- Supplied material:
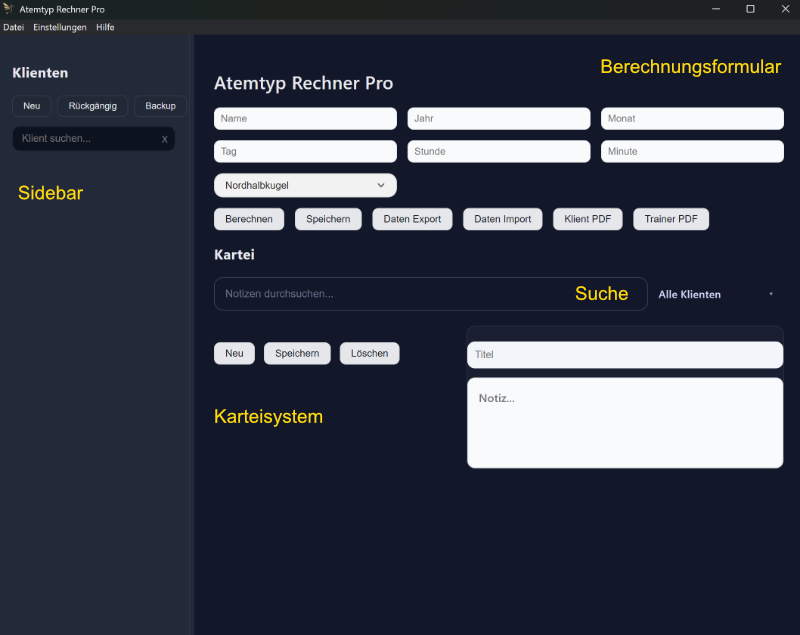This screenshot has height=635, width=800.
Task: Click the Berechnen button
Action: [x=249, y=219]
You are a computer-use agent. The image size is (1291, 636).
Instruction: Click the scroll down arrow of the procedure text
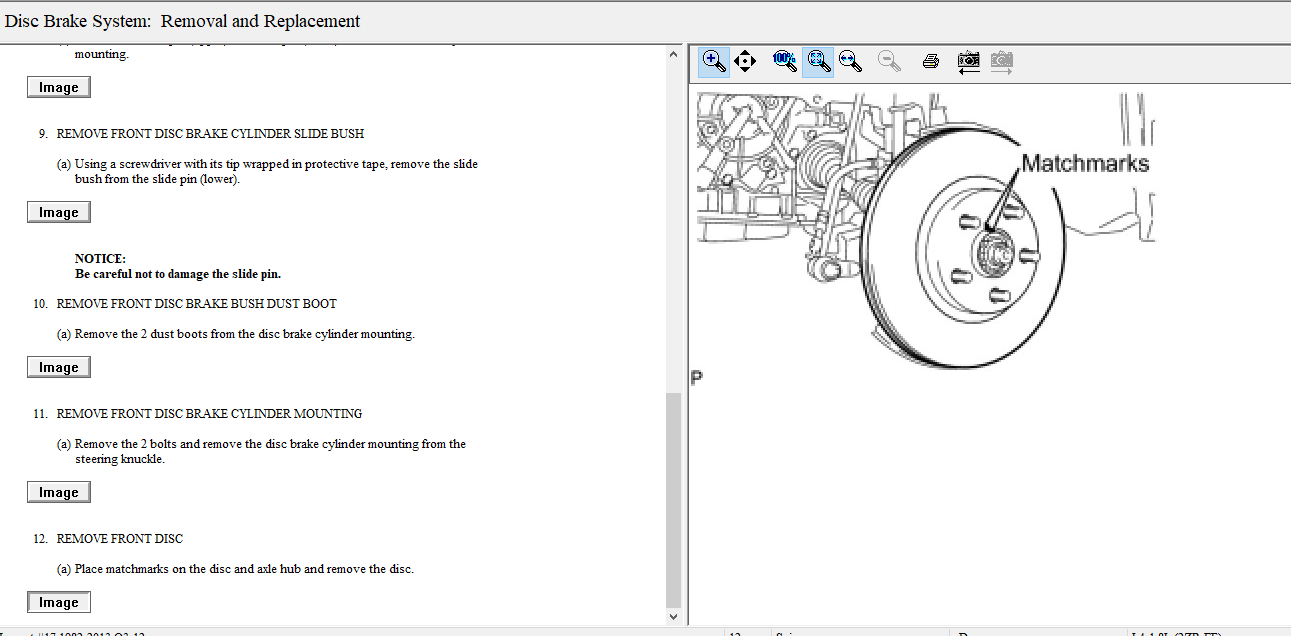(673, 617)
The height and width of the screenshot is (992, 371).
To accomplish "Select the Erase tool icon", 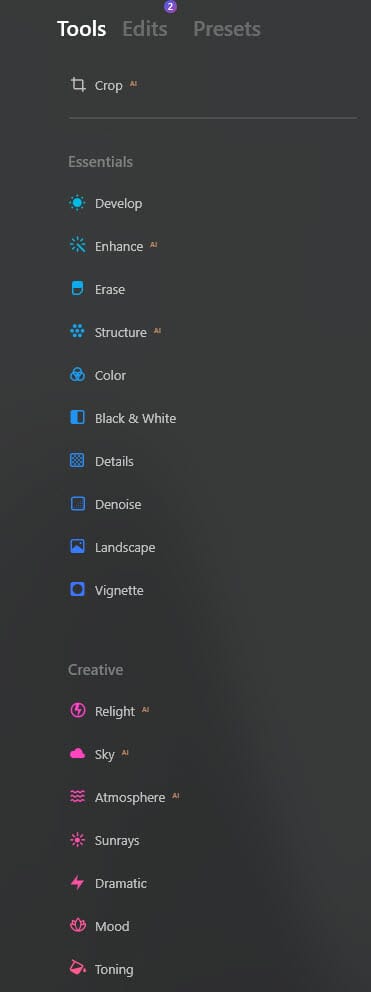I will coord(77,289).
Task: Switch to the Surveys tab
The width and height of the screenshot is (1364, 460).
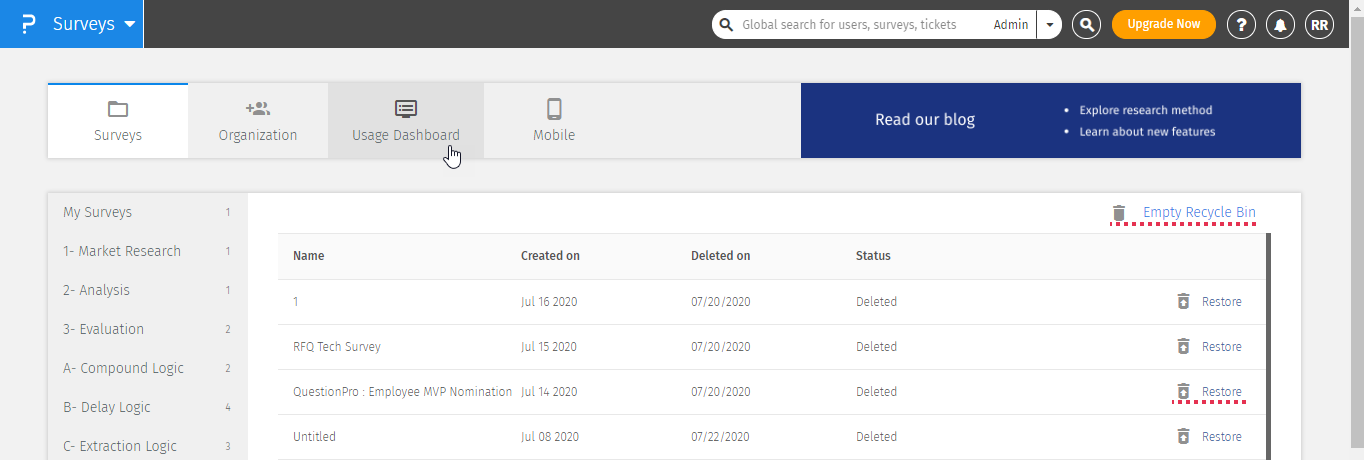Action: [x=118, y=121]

- Description of the task: Produce an exact copy of the lines from the line containing "The width and" to the end of the material, both ends included, and omit every picture.

- Answer space:
The width and height of the screenshot is (1364, 460).
Action: [x=118, y=121]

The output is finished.